- Length: 4.7km
- Location: Melbourne, Victoria, Australia
- Difficulty: Easy
- Hazards: Merton St underpass can be underwater after heavy rain
- Surface: Dirt, gravel, concrete and bitumen
- Hills: None
- Train: Laverton station
- Tram: None

= Laverton Creek Trail =

Shared use path in Australia

The Laverton Creek Trail is a shared use path for cyclists and pedestrians, which follows Laverton Creek in the outer western suburbs of Laverton and Altona in Melbourne, Victoria, Australia.

The southern part of the trail is now suitable for roadbikes.

==Following the Path==
The Hobsons Bay Coastal Trail crosses the Laverton Creek over a long wooden footbridge, some 0.5 km from the river mouth. The Laverton creek trail starts at this point. Head upstream - either side can be used - with a concrete path on the north side and an old track on the south side. If using the north side, cross to the south side of the creek, when the first road bridge at Queen St is encountered.

Cross Queen St on the south side of the creek. The path is mainly concrete which previously had an intervening rough gravel section that became submerged in wet conditions, however the concreting of this section has now been completed. The path appears to come to an end at the juncture of Railway Ave and Merton St, 2.5 km from Queen St.

Take to the road and cross under the railway line, along Merton St, over the rough bluestone surface. Immediately turn left (SW) and take to the rough dirt track parallel to the railway line amongst the weeds. 250m later the path goes directly under the Princes Highway. Out the other side, in Watts St, turn right (north) parallel to the highway. This quiet street leads to the east end of McCormick Park. A path soon appears that leads to the west end of McCormick Park at Bladin St.

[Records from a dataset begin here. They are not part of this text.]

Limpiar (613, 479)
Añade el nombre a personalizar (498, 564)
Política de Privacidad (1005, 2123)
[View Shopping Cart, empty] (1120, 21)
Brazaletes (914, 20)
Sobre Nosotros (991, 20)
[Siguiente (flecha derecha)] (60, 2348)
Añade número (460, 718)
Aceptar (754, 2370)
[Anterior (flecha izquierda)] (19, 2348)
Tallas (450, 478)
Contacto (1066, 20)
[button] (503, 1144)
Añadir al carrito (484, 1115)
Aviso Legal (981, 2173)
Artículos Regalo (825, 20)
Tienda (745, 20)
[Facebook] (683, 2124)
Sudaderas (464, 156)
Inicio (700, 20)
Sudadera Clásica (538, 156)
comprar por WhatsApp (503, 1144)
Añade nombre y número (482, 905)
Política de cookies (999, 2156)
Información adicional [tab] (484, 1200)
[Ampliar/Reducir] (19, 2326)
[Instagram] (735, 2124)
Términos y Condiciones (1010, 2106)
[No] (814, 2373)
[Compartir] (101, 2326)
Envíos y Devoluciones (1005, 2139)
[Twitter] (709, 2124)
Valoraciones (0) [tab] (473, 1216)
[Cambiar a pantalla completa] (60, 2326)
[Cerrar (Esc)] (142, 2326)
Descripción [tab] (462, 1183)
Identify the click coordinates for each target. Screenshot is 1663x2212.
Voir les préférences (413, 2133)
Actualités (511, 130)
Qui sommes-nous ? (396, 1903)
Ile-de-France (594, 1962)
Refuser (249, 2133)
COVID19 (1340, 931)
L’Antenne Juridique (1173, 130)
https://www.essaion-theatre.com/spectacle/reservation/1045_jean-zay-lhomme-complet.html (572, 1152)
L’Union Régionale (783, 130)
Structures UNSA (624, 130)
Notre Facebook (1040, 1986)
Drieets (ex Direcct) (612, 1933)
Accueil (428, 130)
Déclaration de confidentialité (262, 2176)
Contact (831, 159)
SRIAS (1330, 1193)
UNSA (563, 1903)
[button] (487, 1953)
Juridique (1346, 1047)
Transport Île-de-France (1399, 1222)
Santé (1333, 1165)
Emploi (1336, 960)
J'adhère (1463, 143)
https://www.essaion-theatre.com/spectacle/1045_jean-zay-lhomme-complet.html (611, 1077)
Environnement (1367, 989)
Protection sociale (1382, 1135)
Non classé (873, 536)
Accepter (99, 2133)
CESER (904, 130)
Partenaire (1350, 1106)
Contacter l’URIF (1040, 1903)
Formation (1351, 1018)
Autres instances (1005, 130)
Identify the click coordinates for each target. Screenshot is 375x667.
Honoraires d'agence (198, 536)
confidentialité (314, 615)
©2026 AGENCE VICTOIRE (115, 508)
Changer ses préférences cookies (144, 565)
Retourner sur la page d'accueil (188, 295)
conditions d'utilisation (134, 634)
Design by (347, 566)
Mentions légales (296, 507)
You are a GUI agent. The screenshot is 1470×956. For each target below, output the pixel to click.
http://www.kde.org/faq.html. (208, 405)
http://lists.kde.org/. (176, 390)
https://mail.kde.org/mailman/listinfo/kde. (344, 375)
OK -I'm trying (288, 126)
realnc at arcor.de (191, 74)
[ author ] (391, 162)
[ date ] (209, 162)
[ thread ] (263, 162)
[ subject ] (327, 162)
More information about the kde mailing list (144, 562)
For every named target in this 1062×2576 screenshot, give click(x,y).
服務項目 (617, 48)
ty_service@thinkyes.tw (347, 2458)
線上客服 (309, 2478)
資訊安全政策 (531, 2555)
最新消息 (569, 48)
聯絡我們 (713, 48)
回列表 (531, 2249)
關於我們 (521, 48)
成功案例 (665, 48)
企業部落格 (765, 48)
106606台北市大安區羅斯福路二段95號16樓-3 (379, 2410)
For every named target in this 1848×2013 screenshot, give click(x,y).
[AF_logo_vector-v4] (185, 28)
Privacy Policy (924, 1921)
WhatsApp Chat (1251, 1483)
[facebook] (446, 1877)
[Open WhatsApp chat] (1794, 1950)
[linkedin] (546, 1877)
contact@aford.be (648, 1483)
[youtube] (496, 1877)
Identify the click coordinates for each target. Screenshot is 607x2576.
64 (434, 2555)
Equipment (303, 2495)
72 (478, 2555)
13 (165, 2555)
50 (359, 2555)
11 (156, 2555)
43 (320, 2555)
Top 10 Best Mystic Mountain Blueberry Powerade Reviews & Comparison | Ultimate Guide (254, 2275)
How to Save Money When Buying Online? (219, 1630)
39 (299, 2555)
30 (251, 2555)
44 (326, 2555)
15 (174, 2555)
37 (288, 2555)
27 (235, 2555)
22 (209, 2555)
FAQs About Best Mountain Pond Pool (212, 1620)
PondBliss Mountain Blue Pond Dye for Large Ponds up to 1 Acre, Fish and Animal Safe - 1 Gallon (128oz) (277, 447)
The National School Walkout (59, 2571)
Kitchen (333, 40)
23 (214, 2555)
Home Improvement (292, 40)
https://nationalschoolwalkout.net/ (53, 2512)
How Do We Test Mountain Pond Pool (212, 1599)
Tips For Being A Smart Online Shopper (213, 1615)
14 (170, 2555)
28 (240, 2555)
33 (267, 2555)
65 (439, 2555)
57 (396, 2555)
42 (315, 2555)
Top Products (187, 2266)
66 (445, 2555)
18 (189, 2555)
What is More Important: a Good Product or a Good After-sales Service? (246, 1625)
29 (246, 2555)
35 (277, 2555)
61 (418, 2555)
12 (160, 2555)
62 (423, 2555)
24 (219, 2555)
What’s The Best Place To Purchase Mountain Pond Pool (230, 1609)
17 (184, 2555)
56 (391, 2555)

From Bladin St, the Federation Trail can be reached via Wackett St, Old Geelong Rd and Lawrie Emmins Reserve. This route takes a very rough track past a motocross course and an archery range, both located in Lawrie Emmins Reserve - not highly recommended.

==Connections==
Dead end in the north west at Bladin St and McCormick Park. It is possible, with some ingenuity, to traverse to the Federation Trail from McCormick Park. Laverton station can be reached using Bladin St or Watt St.

The path connects to the Hobsons Bay Coastal Trail in the south west.

West end at .
East end at .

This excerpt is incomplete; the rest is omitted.